B-Fructofuranosidase is formed in yeast and catalyzes the hydrolysis of sucrose to glucose and fructose. Enzyme is inverters of sucrose. Substrate is non reducing sugar and product formed is a reducing therefore can be easily identified.
During isolation, it is necessary to avoid loss of activity due to denaturizing of enzyme. Inactivation may be minimized by avoiding extreme of PH keeping the enzyme at 0 deg C. Extreme physical conditions must be avoided. While attempting enzyme isolation. Physical rather than chemical methods are used generally low temperature and PH close to neutral are preferred.

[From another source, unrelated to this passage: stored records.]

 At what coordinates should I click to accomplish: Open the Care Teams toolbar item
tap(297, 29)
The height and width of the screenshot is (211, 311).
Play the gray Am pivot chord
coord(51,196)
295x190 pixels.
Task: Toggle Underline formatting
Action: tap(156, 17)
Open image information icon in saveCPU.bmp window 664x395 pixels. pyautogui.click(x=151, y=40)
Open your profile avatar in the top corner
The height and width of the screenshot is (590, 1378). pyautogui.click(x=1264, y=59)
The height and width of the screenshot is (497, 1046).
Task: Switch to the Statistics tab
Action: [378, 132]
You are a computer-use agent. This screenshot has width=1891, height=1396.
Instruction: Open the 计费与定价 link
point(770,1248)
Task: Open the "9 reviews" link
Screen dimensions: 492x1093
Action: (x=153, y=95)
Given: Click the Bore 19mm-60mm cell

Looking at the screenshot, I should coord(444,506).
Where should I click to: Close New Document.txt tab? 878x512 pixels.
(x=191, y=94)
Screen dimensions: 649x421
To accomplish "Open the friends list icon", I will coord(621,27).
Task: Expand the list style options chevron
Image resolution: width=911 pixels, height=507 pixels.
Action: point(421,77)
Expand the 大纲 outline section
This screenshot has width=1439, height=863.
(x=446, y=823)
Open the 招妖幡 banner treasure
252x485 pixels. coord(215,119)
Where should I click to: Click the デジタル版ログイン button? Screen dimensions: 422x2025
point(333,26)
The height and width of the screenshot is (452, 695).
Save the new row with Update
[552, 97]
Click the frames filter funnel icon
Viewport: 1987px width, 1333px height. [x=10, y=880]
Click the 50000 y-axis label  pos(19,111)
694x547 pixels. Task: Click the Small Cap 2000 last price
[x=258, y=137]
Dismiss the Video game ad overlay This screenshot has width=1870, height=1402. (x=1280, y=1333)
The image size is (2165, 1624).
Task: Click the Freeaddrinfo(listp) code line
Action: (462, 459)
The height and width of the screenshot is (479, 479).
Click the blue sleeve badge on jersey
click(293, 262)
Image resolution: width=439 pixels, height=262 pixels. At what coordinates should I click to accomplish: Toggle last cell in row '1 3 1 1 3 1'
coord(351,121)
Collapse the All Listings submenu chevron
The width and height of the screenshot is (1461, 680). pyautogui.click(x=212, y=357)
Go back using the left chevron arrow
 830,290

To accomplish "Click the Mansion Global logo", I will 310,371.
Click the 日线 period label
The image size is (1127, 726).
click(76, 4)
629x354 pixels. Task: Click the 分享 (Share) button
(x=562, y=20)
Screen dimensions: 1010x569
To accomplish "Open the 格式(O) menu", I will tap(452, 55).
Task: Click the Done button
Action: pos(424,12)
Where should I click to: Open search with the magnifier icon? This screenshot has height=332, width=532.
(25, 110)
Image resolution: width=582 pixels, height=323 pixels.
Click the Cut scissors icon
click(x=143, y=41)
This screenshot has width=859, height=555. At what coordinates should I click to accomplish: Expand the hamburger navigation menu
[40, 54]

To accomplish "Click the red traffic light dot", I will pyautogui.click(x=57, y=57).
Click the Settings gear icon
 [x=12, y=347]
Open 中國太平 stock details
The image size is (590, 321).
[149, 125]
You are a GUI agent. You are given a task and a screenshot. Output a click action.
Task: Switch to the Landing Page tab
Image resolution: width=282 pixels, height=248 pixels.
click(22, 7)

Isolation of enzyme: Place 1.5gm of yeast in a mortar and add about 2 gm of sand. Add 2ml of toluene and grind the mixture, Add 15ml of water in 3ml portions grinding the mass thoroughly during 15mins. Centrifuge for 10mins. Pipette out the supernatant fluid which will be clear or milky depending on hydrated or dehydrate yeast is used.
Precipitation by alcohol: Add 4 times the volume of 95% alcohol to the yeast extract and allow the mixture to stand until the ppt is formed centrifuge the suspension and dissolve the residue in water.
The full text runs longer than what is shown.